Cabinet officers are subject to Senate confirmation and oversight; czars are not. Czars are hired directly by the president (“serve at the pleasure of the president,” always an odd, dirty-sounding phrase) and can refuse to provide documents or public testimony based on “executive privilege.” Senator Robert Byrd raised his objections in a letter to Obama. Czars “inhibit openness and transparency, and reduce accountability,” Byrd said. “The rapid and easy accumulation of power by White House staff can threaten the constitutional system of checks and balances.”
My biggest concern is what this monster turns into 10-20 years down the line.
Known for their intellect and experience, these appointees could become rivals or advocates of competing ideas that could hinder White House operations if not skillfully coordinated.

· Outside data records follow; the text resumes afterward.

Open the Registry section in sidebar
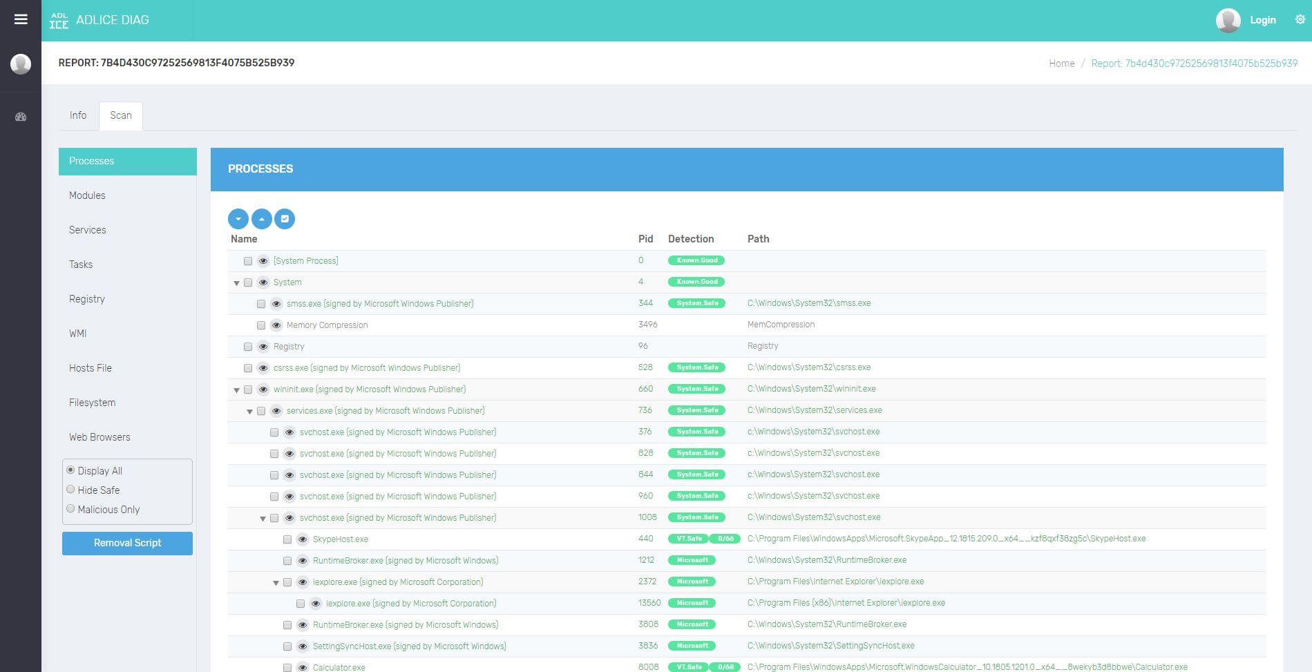Image resolution: width=1312 pixels, height=672 pixels. [87, 299]
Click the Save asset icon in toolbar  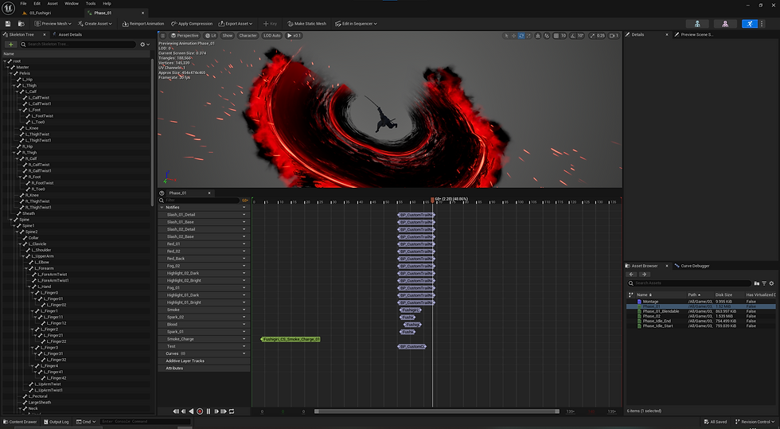point(8,24)
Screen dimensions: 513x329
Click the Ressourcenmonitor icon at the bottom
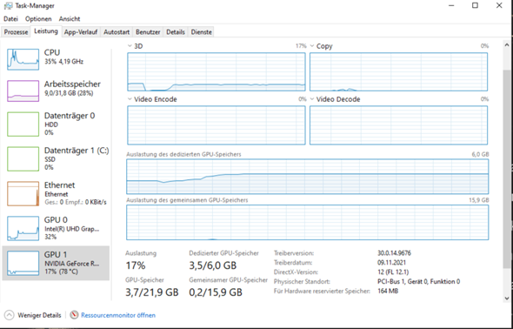pyautogui.click(x=74, y=315)
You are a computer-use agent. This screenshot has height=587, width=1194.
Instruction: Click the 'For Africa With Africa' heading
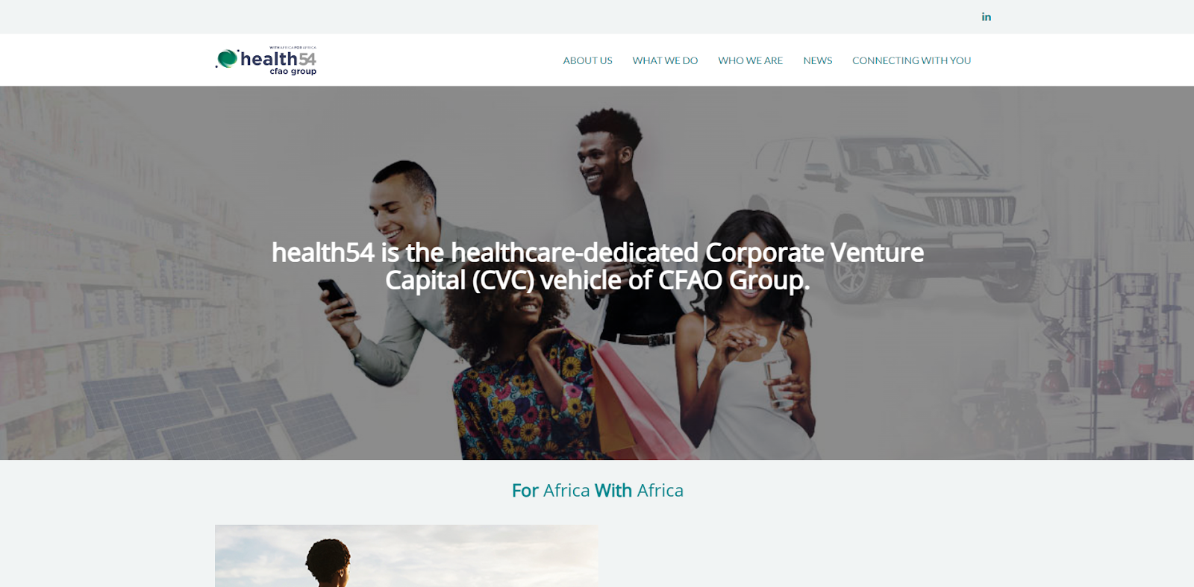[597, 490]
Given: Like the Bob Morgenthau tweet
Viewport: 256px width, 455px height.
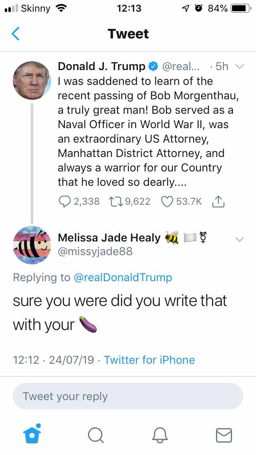Looking at the screenshot, I should click(x=167, y=201).
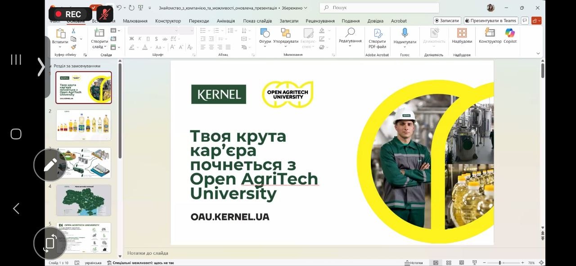Open the Copilot assistant in the ribbon
Image resolution: width=576 pixels, height=266 pixels.
pos(510,36)
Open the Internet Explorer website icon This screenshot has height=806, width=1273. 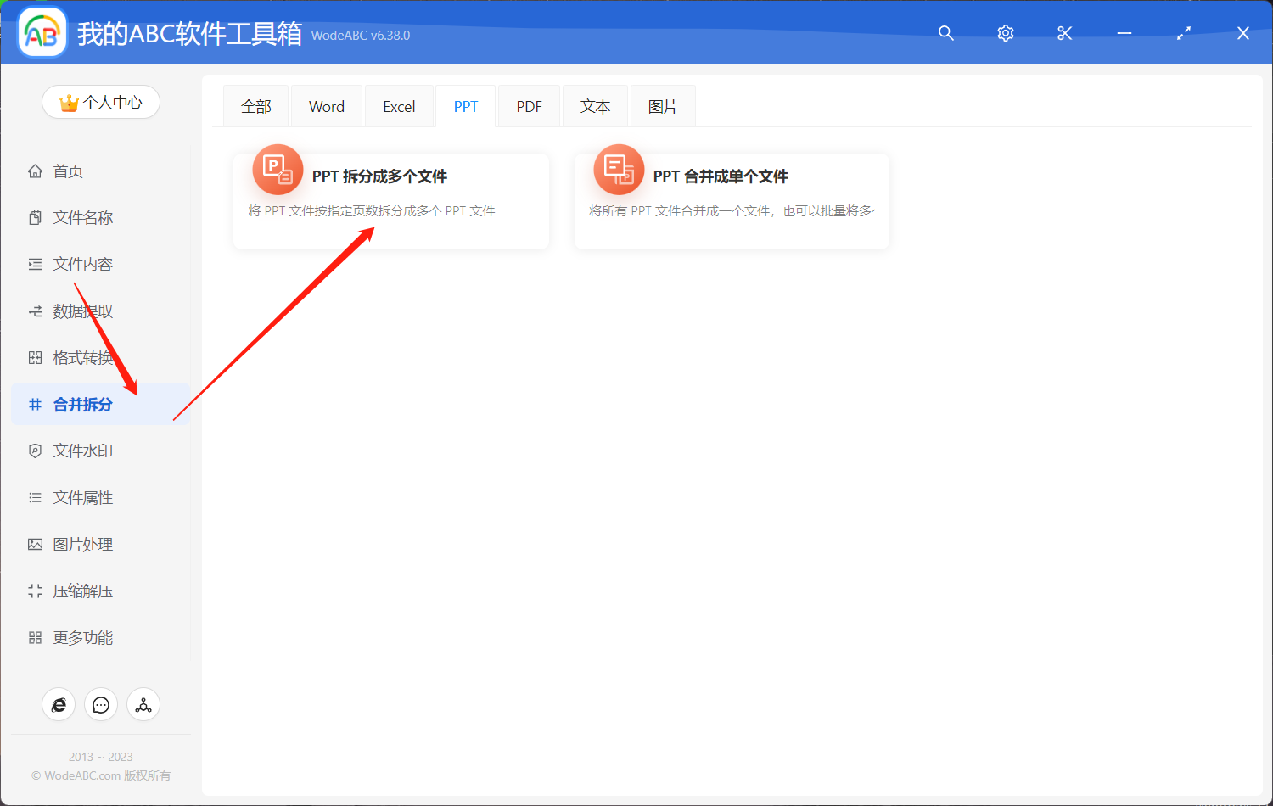click(x=59, y=704)
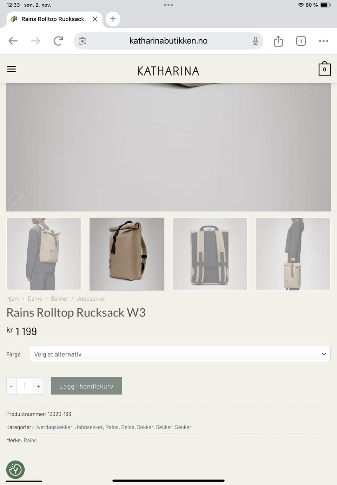337x485 pixels.
Task: Click the Legg i handlekurv button
Action: coord(86,386)
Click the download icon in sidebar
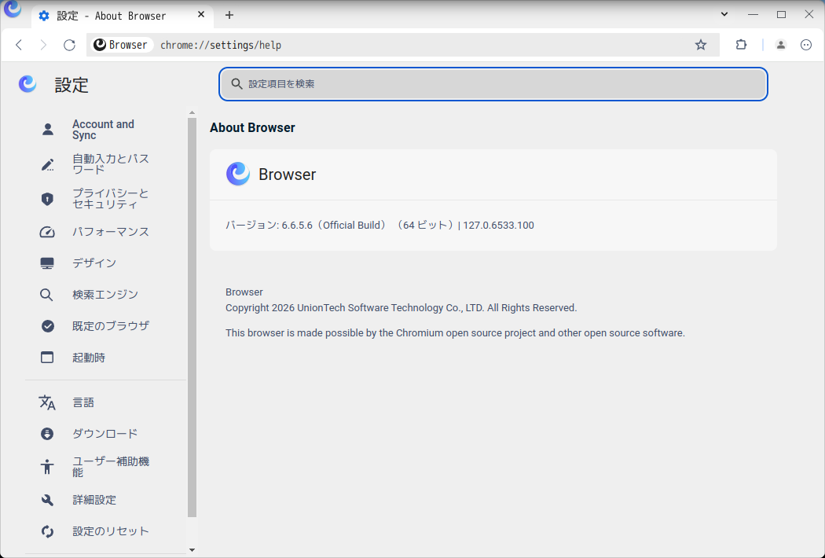The height and width of the screenshot is (558, 825). coord(47,434)
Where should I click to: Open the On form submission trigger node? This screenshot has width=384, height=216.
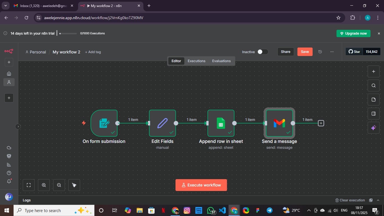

Administration officials will have to “watch and see when it starts to become dysfunctional,” said Stephen Hess, a Brookings Institution scholar who has held several top government jobs going back to 1959. “It’s a very high risk because you’re adding without subtracting.”
When naming Volcker to his team, Obama could have scrapped either Romer’s or Summers’ agency, and divided the advisory duties between two groups, Hess said. “Instead, he adds a third.”
Paul Light, a specialist on government organization at New York University, said, “They’re kind of addicted to czars right now. I think they’re more trouble than they’re worth.”
Obama obviously disagrees. He has signaled plans to name Bronx politician Adolfo Carrion Jr. to a new White House post coordinating urban housing and education policies. And he has named Nancy Killefer to the new job of “chief performance officer,” which oversees many agencies.
He is hardly the first president to have a close aide coordinating several agencies. For years, a White House-based national security adviser has tried to put together information from the military, State Department and intelligence agencies.
But Obama’s creation of new policy czars and special envoys is pushing White House centralization to new levels.
Some government veterans say the strategy can help a president shape policy with minimum interference from Cabinet agencies. Under the right circumstances, a White House czar “can cut through some of the interagency disagreements that slow down and clog the policymaking process,” said Bill Galston, a University of Maryland professor and former Clinton White House aide.
But the system can be cumbersome, rife with jealousies and hampered by conflicting efforts and messages, Galston said. To make it work, he said, Obama “will have to be a way-above-average president,” which he has the “intellect and temperament” to be.
Source: AP: Obama’s White House: Big posts, overlapping tasks
Obama likely has above-average skills. But what about his successors? What will America become?